Her goal is clear: the summer Olympics. “That’s all I think about. I’ve been thinking about it for four years.”
Toronto police inspector Peter Yuen, the highest-ranking Chinese Canadian police officer in Ontario, was often in the news in 2007. As the duty inspector who filled in for the chief of police after regular business hours, he was frequently called in to comment on Toronto homicides. “I was privy to many human tragedies,” he recalls. Earlier this month Yuen, 43, was reassigned to 55 Division, where he is second in command.
“A lot of people think policing is chasing cars and shootings.
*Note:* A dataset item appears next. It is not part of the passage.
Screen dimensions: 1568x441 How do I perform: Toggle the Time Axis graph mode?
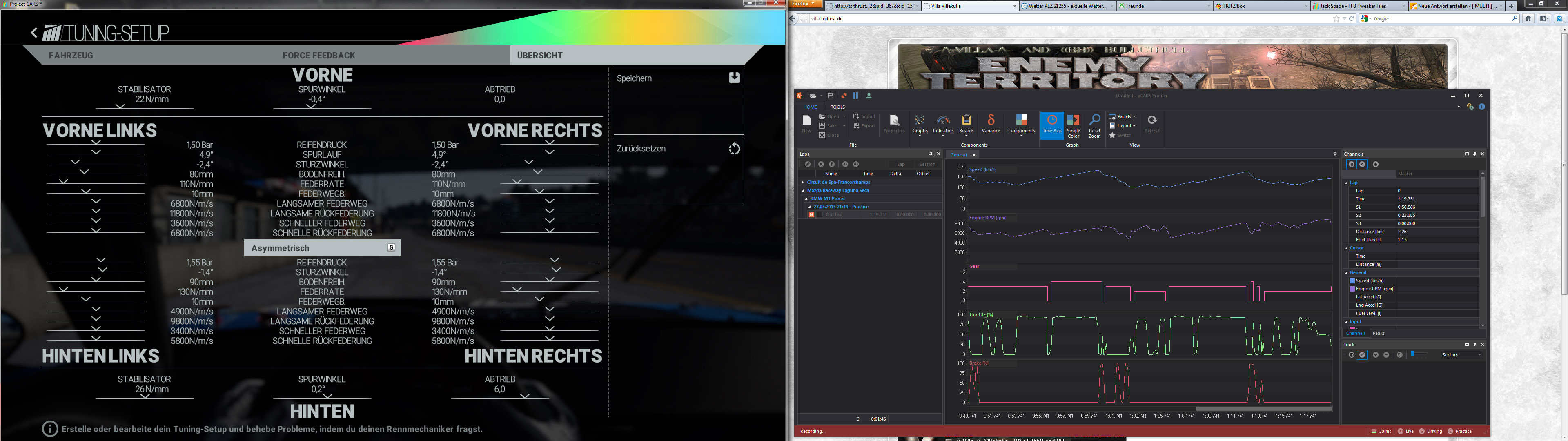click(1052, 124)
My style is to stress that to be a police officer in 2007 and beyond, you have to have customer service – be professional and be compassionate.”
Yuen also started a master’s degree in organizational leadership at the University of Guelph, doing course work online. His thesis may upset the police establishment, he says. “I believe Canadian police organizations should look at non-police officers for the position of chief-of-police. We’re too traditional.”
Finally, Zainab Taiyeb, whose experience selling Rogers telecommunications services door-to-door transformed her into a workers’ rights activist, was out of the country and not available for an interview. Taiyeb, 44, is chair of the board of directors of the Toronto Workers’ Action Centre. Says Deena Ladd, co-ordinator of the centre, “It’s important to have people directly affected by bad working conditions play a leadership role in our organization.”